Dr John Sonnenberg has seen many changes, both good and bad, in his 65 years practising medicine – diseases that wreaked havoc in the 1950s and 1960s are virtually non-existent today, while other chilling new ailments have risen in their place.
The Gardens resident, who retired from medicine at the end of last year at the age of 89, reflected on his long and distinguished career during a talk at the Cape Medical Museum last week
Dr Sonnenberg grew up in Green Point and went to school at Christian Brothers College.
After qualifying in 1951, he did his internship at Groote Schuur Hospital and in 1953 he worked as a junior medical officer at City Hospital for infectious diseases, near where the medical museum is now in Green Point. He worked at the hospital for three years.
“One worked extremely hard for long periods, day and night. That’s what happens when you are newly qualified – you used to be on call for 36 hours at a time. It could be very tough.
“Present day doctors are complaining, but it was exactly like that 60 years ago. It isn’t any worse than it was. I sometimes didn’t see my kids from morning till night.”
Many of the antibiotics that people use today weren’t around when Dr Sonnenberg started practising.
“They started becoming more developed in the 50s and 60s. The other tremendous advance was with anaesthetics, which became more and more sophisticated. It enabled surgeons to perform operations on patients that they were previously unable to do because of the risk.”
Through the years, he has marvelled at other rapid advances in medicine, including highly sophisticated cameras and minimally invasive surgeries with rapid recovery times.
“All these forms of surgery where people recuperate in two weeks instead of six weeks – it’s been an enormous advance that I’ve witnessed from the start… stuff is being done today that wasn’t dreamed of.”
During his lifetime he has also seen the virtual eradication of measles, mumps and polio.
“In 1955 to 1957, we had a polio epidemic in Cape Town. I worked day and night at the City Hospital when we had 700 cases in the space of 18 months. Just after that, when it was almost over, the first polio vaccine became available.

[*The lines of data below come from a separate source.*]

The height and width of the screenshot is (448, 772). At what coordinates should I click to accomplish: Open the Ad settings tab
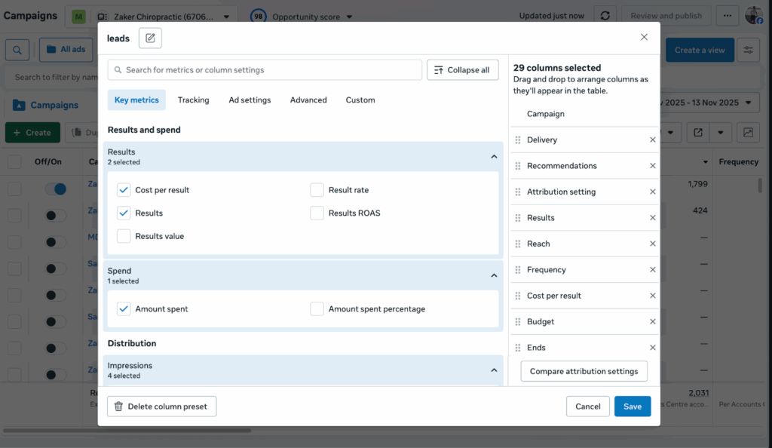[250, 100]
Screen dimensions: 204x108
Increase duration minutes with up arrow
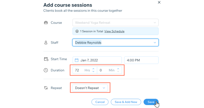[x=118, y=69]
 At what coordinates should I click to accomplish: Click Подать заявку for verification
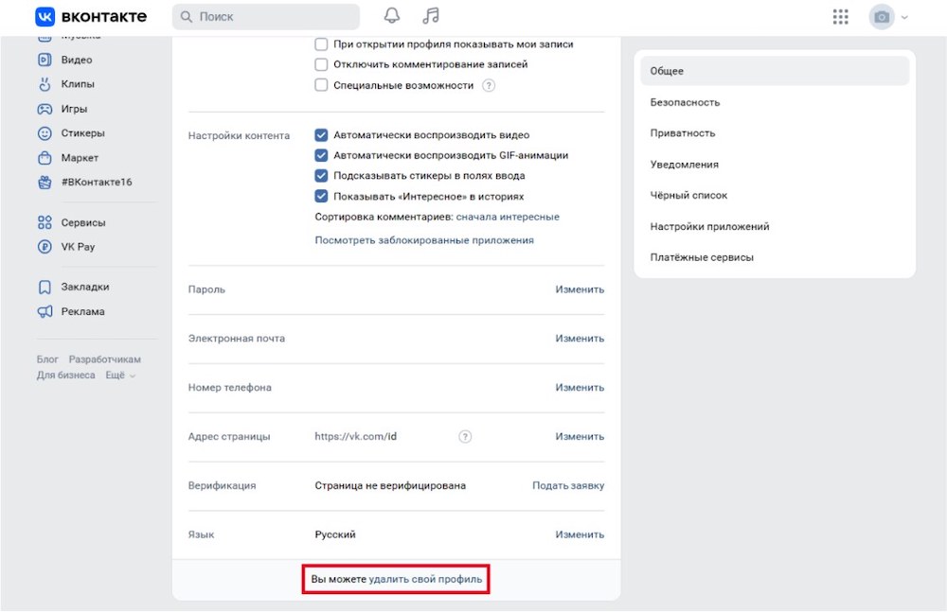coord(568,484)
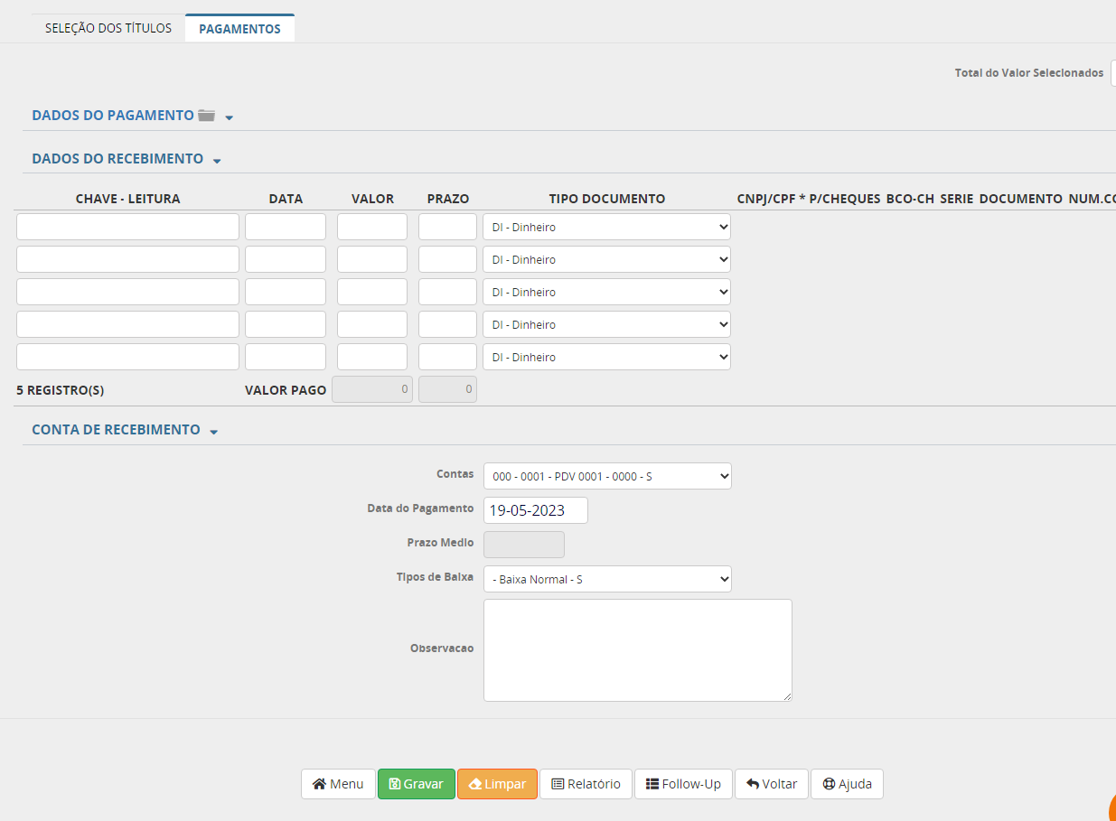Image resolution: width=1116 pixels, height=821 pixels.
Task: Toggle the Conta de Recebimento section
Action: [213, 432]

“We had a very severe epidemic and that hospital was established originally in 1902 to deal with the plague epidemic.”
Polio mostly affected children, especially those under the age of 5.
“Once you were paralysed with polio it was irreversible; it doesn’t get better. It was most commonly in the lower limbs but in the severe cases it extended to the whole body; it also affected swallowing.”
But the threat of polio had barely receded when a chilling new disease loomed on the horizon – HIV/Aids, working together with tuberculosis, an old infectious foe already prevalent in the country, was to prove particularly devastating in South Africa.
And once again, just as medical science turns the tables on HIV, transforming what was once considered a death sentence into a manageable chronic condition, Dr Sonnenberg has noticed the rise of a new and surprising epidemic – diseases of lifestyle such as diabetes, high blood pressure and heart disease.
“ It’s affecting segments of our population that have never suffered from those conditions. Diabetes, high blood pressure and heart disease were unknown and now they’re very much. It’s changing the whole picture of medicine.
“We’ve conquered the infectious diseases – we can’t cure them, but we can control them; the major problem is the emergence of these diseases. It’s definitely to do with changes in lifestyle, diet and obesity,” he says, blaming the easy availability of cheap junk food.
Asked how he managed to sustain himself in a tough career for so long, he’s quick off the mark with a witty comeback: “Hard work never killed anybody.”
Apart from his medical practice, Dr Sonnenberg was on the City council for more than 20 years, the provincial council for nine years, the board of the Somerset Hospital for nearly 30 years and the board of the Cape Town Symphony Orchestra for 26 years.
Commenting on the state of health care in the country today, he has ready praise for Dr Aaron Motsoaledi, saying he is the best health minister he had worked under.
“Because of his experience in practising in Soweto, he knows the difficulties and problems of medical practice.”
Dr Sonnenberg also believes a national health insurance (NHI) policy would be a positive step with the cooperation of the private sector.
“My own view would be, that it would be desirable if this country could adopt an attitude like Obamacare, where everyone irrespective of whether they have private care or not, has to pay national insurance. In that way the more affluent people subsidise the people that are poor. That type of system, in my view, would be the most suitable and fairest way of providing a uniform health care service.”
But such a service needs doctors and lots of them. “It’s vital that we do train more doctors and I think they should be trained in South African conditions. They should develop more medical schools here and try and graduate more doctors every year.”